We can see the finishing line but we don’t get there, on projects at work and home. Peter Hollins the author of “Finish What you Start” explores why this happens. He describes the unfinished projects as the mental scrapyard in our heads.
We go into projects in week 1 with a surge of inspiration we are full of ideas we are literally fizzing. We have four follow through muscles:-
- Take Action
The starting point is being focused on what you want to achieve being clear of those first actions and knowing what distractions we must resist in order to persist.
However in reality what happens is we weaken those muscles by either getting distracted or just deciding that the task is too hard. We then create the psychological roadblock of Perfectionism. When the task gets harder our ego kicks in and we don’t want to fail so we make the task impossibly hard to achieve. Perfectionism is insecurity in disguise, we have made the task impossibly good instead of good enough.

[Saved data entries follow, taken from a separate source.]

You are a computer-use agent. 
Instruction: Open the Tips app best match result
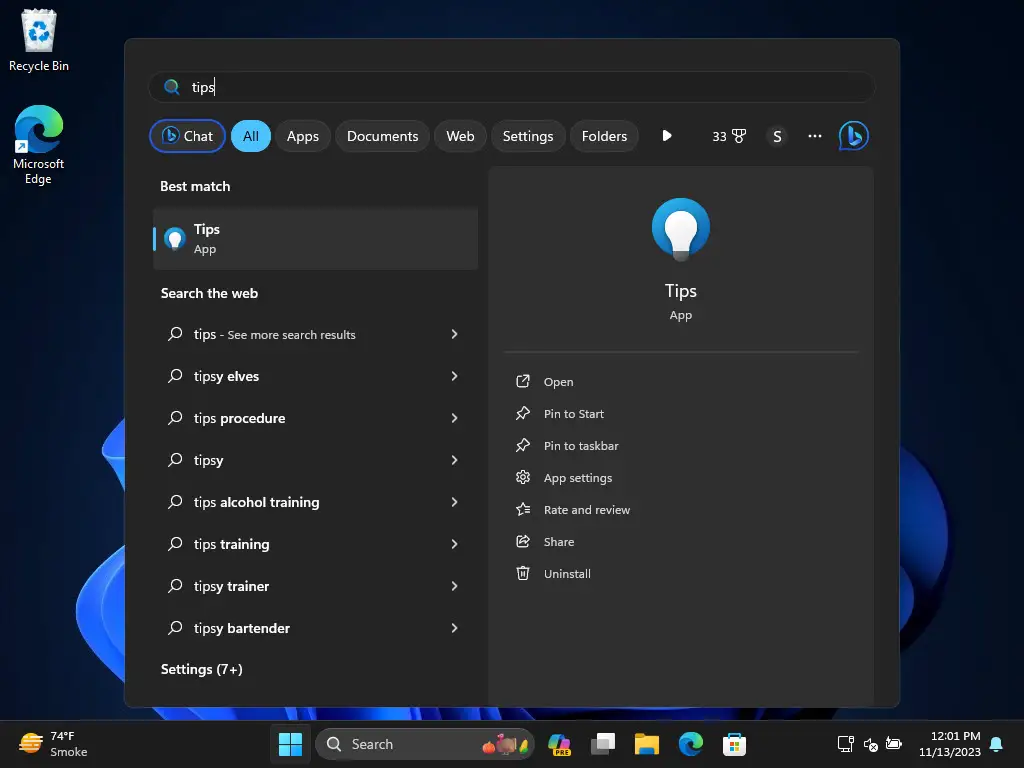pos(315,239)
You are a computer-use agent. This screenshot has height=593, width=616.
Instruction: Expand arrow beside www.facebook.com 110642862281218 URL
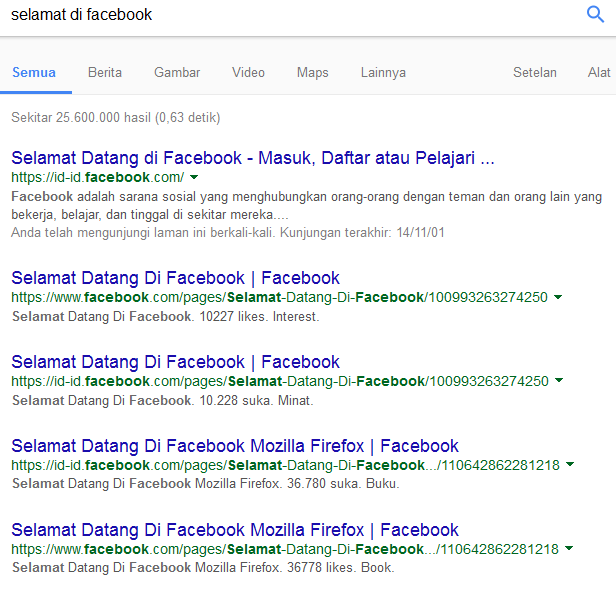coord(569,548)
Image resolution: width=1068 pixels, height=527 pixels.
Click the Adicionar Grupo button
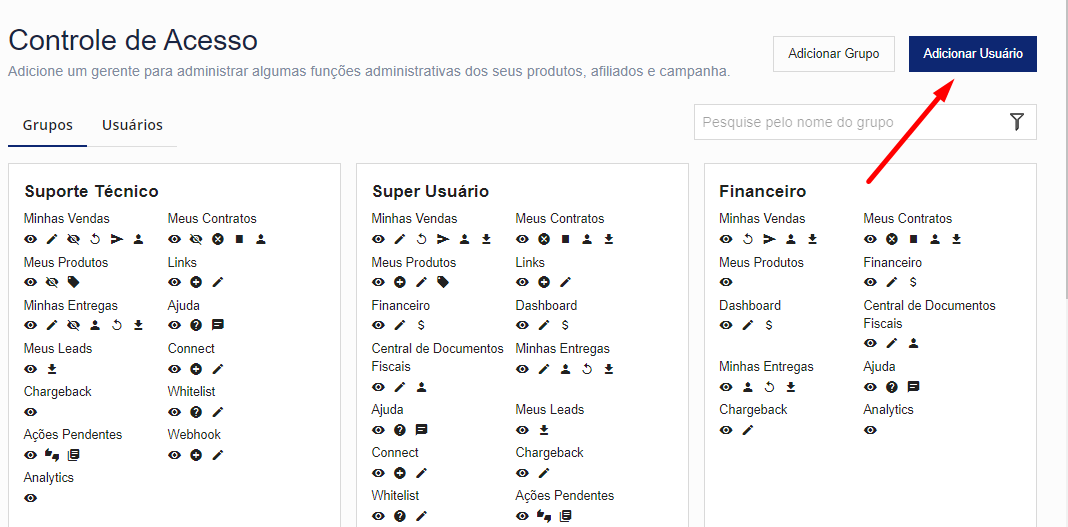(x=833, y=54)
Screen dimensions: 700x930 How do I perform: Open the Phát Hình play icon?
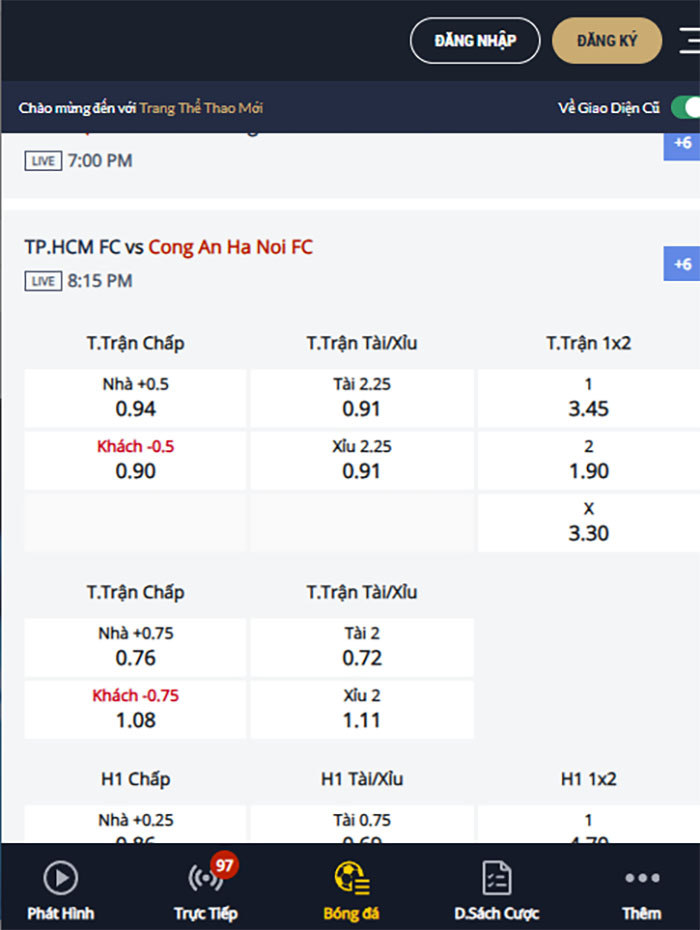(x=61, y=879)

The sad reality is that we only learn when we have a finished product. By adopting a finishing mindset you know at the end you can look back and evaluate this is where you know that you have learnt something. You might create a terrible blog post but it is there for everyone to see and you can take the feedback and write a better one the next time. It is better to have put something out there than not have done anything.

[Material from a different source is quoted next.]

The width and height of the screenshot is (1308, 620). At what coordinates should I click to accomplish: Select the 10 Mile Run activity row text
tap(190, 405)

We need to get better at finishing so therefore we need to create a manifesto (a set of rules) that we can apply when we start on a project.

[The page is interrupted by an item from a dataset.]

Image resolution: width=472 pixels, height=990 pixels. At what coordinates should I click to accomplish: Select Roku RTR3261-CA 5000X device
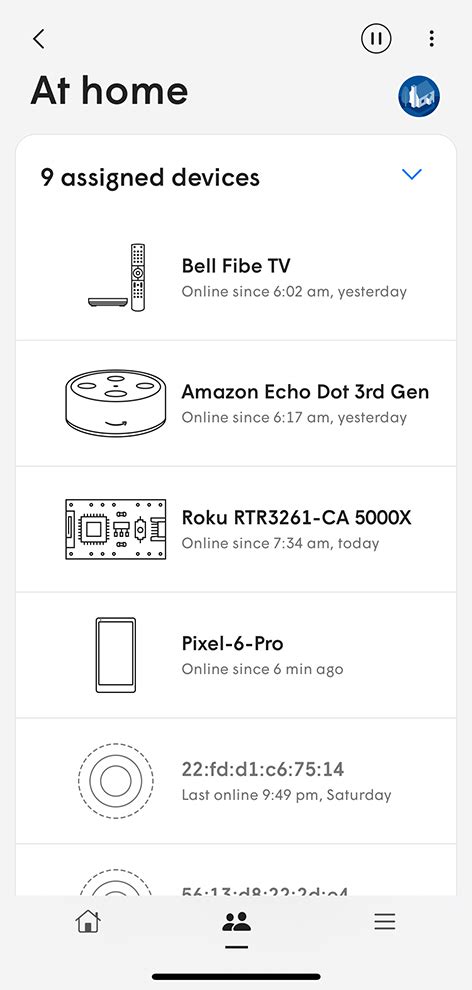point(236,529)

- I want – write down ultimately what you want to finish
- I will – think of the first action, it can be really small as the momentum will lead to bigger actions
- I won’t – in the next hour I won’t look at my emails
This rule is simple to adopt if you think when scheduling your day of packets of time/1 hour blocks and state using the want/will/won’t is going to happen.
By starting you are crushing procrastinations the most potent weapon inertia
This is an implementation intention and will triple the rate of follow through.
The second rule to adopt is the 10/10/10. We have our two selves Present and Future self. Your present self is wanting immediate pleasure and wants to avoid immediate pain at any cost so will drag down the future self into inactivity. The 10/10/10 rule is imagining the following:-
- What does it look like if I procrastinate for 10 minutes?
- What does it look like if I procrastinate for 10 hours?
- What does it look like if I procrastinate for 10 days?
The idea is that the 10 day procrastination will be so unattractive as a visualisation exercise that you encourage and get yourself into action. The pain and guilt of letting yourself down and others of being inactive for that long is so damaging you want to start to work those follow through muscles. You don’t want to be that person.